Because we only had the one bit of comfy furniture, we both ended up on the sofa drinking Special Brew and watching TV. Well, I say TV. Actually it was our laptop propped up on a kitchen chair playing the BBC iPlayer, and it worked pretty well apart from the frequent stops for buffering caused by the fact that we were pirating WiFi from someone who’d failed to stick a password on their router and the signal was weak.
‘I may be from a small town,’ said Lesley. ‘But didn’t that seem just a little bit too sociable for the inner city?’
I knew most of the people on my estate. Although, that said, mine was a bit smaller than the Skygarden proper.
‘This is not a normal estate,’ I said. ‘The council probably offered to rehouse anyone who wanted to leave. These are the people that either liked it here or are too stubborn to change.’
‘In America I heard they come round with cake,’ said Lesley.
‘I bet they don’t in New York,’ I said.
A flurry of rain struck the window panes.
‘What do you think Jake would say if he knew we were taking down names?’
‘He’d love it,’ I said. ‘After all these years the secret police are finally taking an interest.’

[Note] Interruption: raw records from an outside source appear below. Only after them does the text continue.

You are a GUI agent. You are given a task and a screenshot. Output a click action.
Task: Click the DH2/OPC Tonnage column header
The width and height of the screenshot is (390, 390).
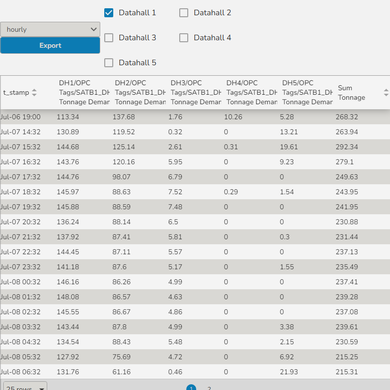[140, 92]
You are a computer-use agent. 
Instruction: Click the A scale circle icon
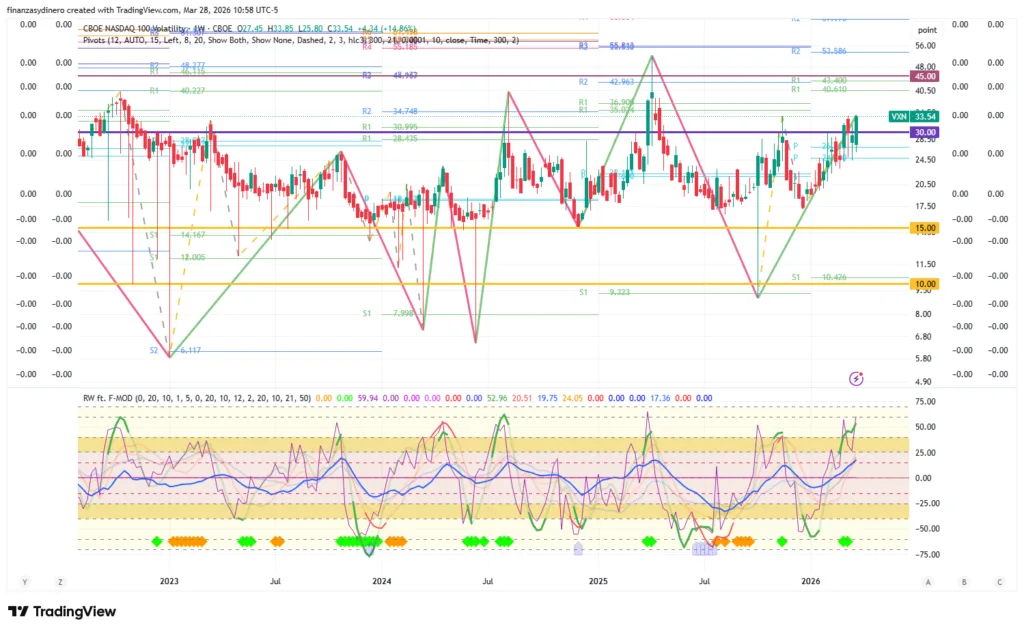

Toby, who seemed to have adapted rapidly to the idea that we weren’t going home, jumped up into the gap between us and made himself comfortable.
‘So what do we do tomorrow?’ asked Lesley.
‘Tomorrow,’ I said, scratching Toby’s head, ‘we have a good sniff around.’
12
I woke up early to bright sunshine pouring through the patio doors. I made myself a cup of instant coffee and stepped out onto the balcony to drink it. Our floor was high enough to overlook the blocks and see all the way out across the grey-green smear of southeast London to the green belt beyond Croydon. The balcony really was ridiculously huge, with unnecessarily thick parapets that had mysterious trough-shaped depressions along their tops — built-in window boxes I decided in the end. I was high enough for the air to be as fresh as it can get in London, the traffic was a muted rumble in the distance and somewhere nearby a bird was singing.
Despite the sun, the wind was too chilly to stand out there in my underwear so I went back inside and wrestled myself in and out of the tiny shower retrofitted into the bathroom. I stuck my head round Lesley’s door to ask if she wanted to go check out the garden with me, but she threw a pillow at my head.